After getting over feeling a little unloved (like, seriously, only five comments on my massive epic post of last time? What's the matter with you guys?) I have decided to come back and offer you my observations on England, in a general, kinda-ranty sort of way.
Also, I understand that you're here for the sex and the drinking, and the sex and the drinking, it is happening, but it's just not blog-posty enough for me to write about it. I mean, don't get me wrong, it's still great sex and still great drinking, but there's only so much I can go on about sex with a significant other, before you roll your eyes and say, "Next!" and click on one of the many noteworthy blogs I have linked on my sidebar over there. So, no, this is not a post about either of those subjects.
Where was I? Ah, yes, England Observations. Based on the opinions on someone who has never actually left the comforts of her own birthland. Not Bill Bryson by any means.

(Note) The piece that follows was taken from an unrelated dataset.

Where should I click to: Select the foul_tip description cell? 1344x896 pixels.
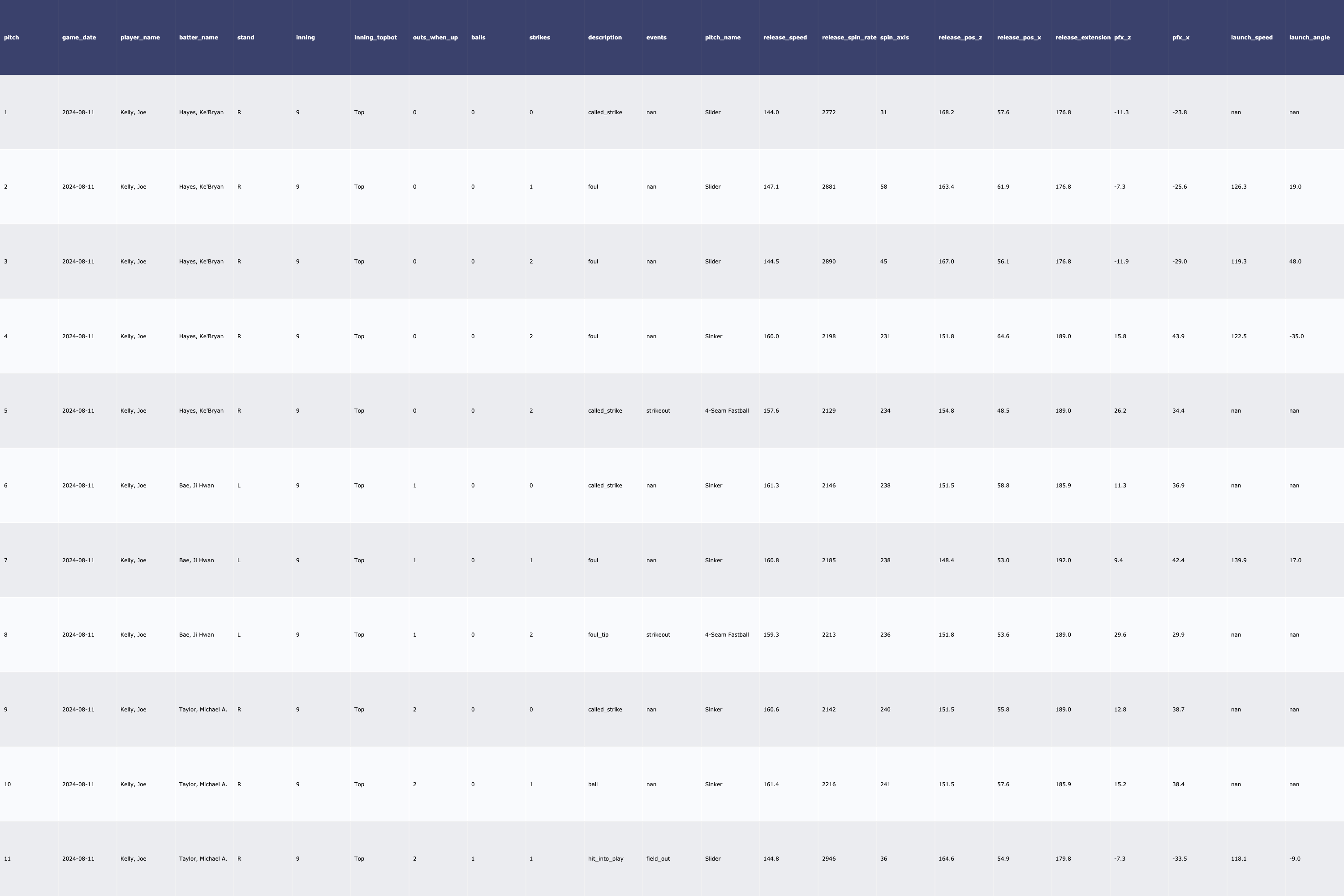point(598,635)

1) The English, they love their country. And they love talking about their weather. I don't know why this is such a surprise to me. Surely, everyone loves their own country. But I'm used to people liking (or hating with a purple passion) India, so it comes as a surprise to me that other people in other places like their own place better than anywhere else. Weird, huh? What will these foreigners do next?
2) And, oh my, the weather. The weather is like that eccentric uncle of yours who might come and visit or might send you a mysterious crate containing tiki figures that come alive in the night and take you back to the past. The weather is That Dude. The weather has a personality of its own, and gets a second page newspaper mention every day. And a remark, each time you meet someone new. It's always, "Oooh, nice day for it, isn't it?" or "Aren't we blessed with this remarkable sunshine?" or "Yes, it is the current temperature of Outer Siberia, but, ha-ha, you can never tell with the unpredictable weather!" As soon as the sun shines, even if the temperature is barely hitting 10 degrees celcius, out come the shorts and the tank tops, and you (and by you, I mean me) in your polo neck sweater are all too obviously the foreigner. (And the one who doesn't really "get" Weird Uncle Oswald.)
3) The words, they are foreign. It's supposed to be English, you know, the language you and I both speak, the language I'm typing in, but the other day, I ask for the waste paper basket, you know, a BASKET to put WASTE PAPER in, because I'm totally not a litterer, and I am met with blank looks. Blanker than blank. No one can blank as well as a salesperson in England who doesn't understand what you're saying. Until JC stepped in and asked for the rubbish bin. I see. RUBBISH BIN, you understand, but not waste paper basket? My word was so much more descriptive! Also, sweater = jumper, quilt = duvet, and many other new words that I can't recall right now, but they exist. I just learnt the old words! Why you gotta be changin' things around for?
4) The English, who gave us our railway systems, also have their own railway systems, and like a boy who will not rest till he's fiddled with every bit of the tracks, the engineers here are like that. THEY. WILL. NOT. LEAVE. THE. TRACKS. ALONE. You're like, "What else is there for you to do? It's done! It's perfect! It makes my country look like it's still in the 1950s!" but they're like, "Those words belong in a rubbish bin, love. The tracks! They need fixing!" And then they will twiddle around with the tracks. And make you take either overcrowded buses or trains that dart all over the country before they take you home. And even if you say, in despair, "The tracks look fiiiiiiiiiiiiiiiine. Really fine. Can we go now?" they will say, "You're just saying that, I'm convinced these tracks make my bum look big."
5) You do not make eye contact unless you know people, and even then, you keep eye contact to a bare minimum. Couple dry humping within your eye range at a railway station? Well, that's your fault for facing in that direction. Turn around, stare at a halpless pigeon for a while. (Although, even the animals get very self concious if you look at them for too long.) People have an unusually loud (and amusing) conversation? Giggling can only be done ON THE INSIDE. Outside, maintain your isn't-this-a-lovely-day face and perhaps say to the person next to you, "Nice day isn't it? We're blessed with this beautiful sunshine."
We're getting to be friends, me and England. I'm beginning to understand its whimsical ways. And I do love this place, I truly do, Uncle Oswald weather, train track fiddling and all.